Finis sebagai peringkat ketiga di Piala Karibia 2008, Guadeloupe berhak lolos ke Piala Emas CONCACAF 2009, yang menandakan penampilan kedua berturut-turut di Piala Emas. Menjelang kompetisi, pelatih Guadeloupe Roger Salnot berusaha meningkatkan peluang Guadeloupe untuk menang dengan memanggil pemain keturunan Guadeloupe yang lahir di metropolitan Prancis. Salnot memanggil beberapa pemain-pemain terkenal dalam skuad awalnya seperti penjaga gawang Yohann Thuram, bek Daniel Congré, Michaël Ciani, Ronald Zubar, gelandang Étienne dan Aurélien Capoue, dan Ludovic Sylvestre, serta penyerang Alexandre Alphonse, Claudio Beauvue, dan Richard Socrier. Semua pemain tersebut telah menjadi pemain reguler di Ligue 1 dan luar negeri. Namun, meski memanggil banyak talenta, hanya Alexandre Alphonse yang diizinkan berpartisipasi oleh klubnya. Setiap pemain lain secara pribadi menolak undangan tersebut atau ditolak oleh klub induknya dengan Salnot mengungkapkan kekecewaannya pada masalah tersebut.

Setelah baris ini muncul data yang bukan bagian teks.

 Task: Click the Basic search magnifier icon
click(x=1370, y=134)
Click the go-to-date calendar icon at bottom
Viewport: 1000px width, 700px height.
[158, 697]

Di turnamen, Guadeloupe masuk ke dalam Grup C bersama Meksiko, Panama, dan Nikaragua. Tim ini memulai babak grup dengan dua kemenangan beruntun, dengan mengalahkan Panama 2–1 di Oakland–Alameda County Coliseum dan mengalahkan Nikaragua 2–0 dalam pertandingan yang berlangsung di Stadion Reliant, Houston. Dalam pertandingan terakhir babak fase grup melawan Meksiko, Guadeloupe dikalahkan dengan skor 2–0 di Phoenix. Guadeloupe finis sebagai peringkat kedua di babak grup, yang berarti lolos ke babak gugur turnamen, di mana tim ini akan berhadapan dengan Kosta Rika dalam babak perempat final yang akan berlangsung di Stadion Cowboys, Arlington, Texas. Dalam pertandingan tersebut, Kosta Rika mendominasi permainan dengan mencetak dua gol dalam 20 menit pertama pertandingan. Kosta Rika menyelesaikan pertandingan dengan mencetak lima gol, sementara Guadeloupe mendapatkan gol hiburan dari Alphonse di babak kedua.
Pada tahun 2021, Guadeloupe sekali lagi lolos untuk berkompetisi di Piala Emas CONCACAF.
Pada 27 Juni 2023, Guadeloupe mampu menahan imbang Kanada dengan skor 2–2 di menit-menit akhir pertandingan babak grup Piala Emas CONCACAF 2023.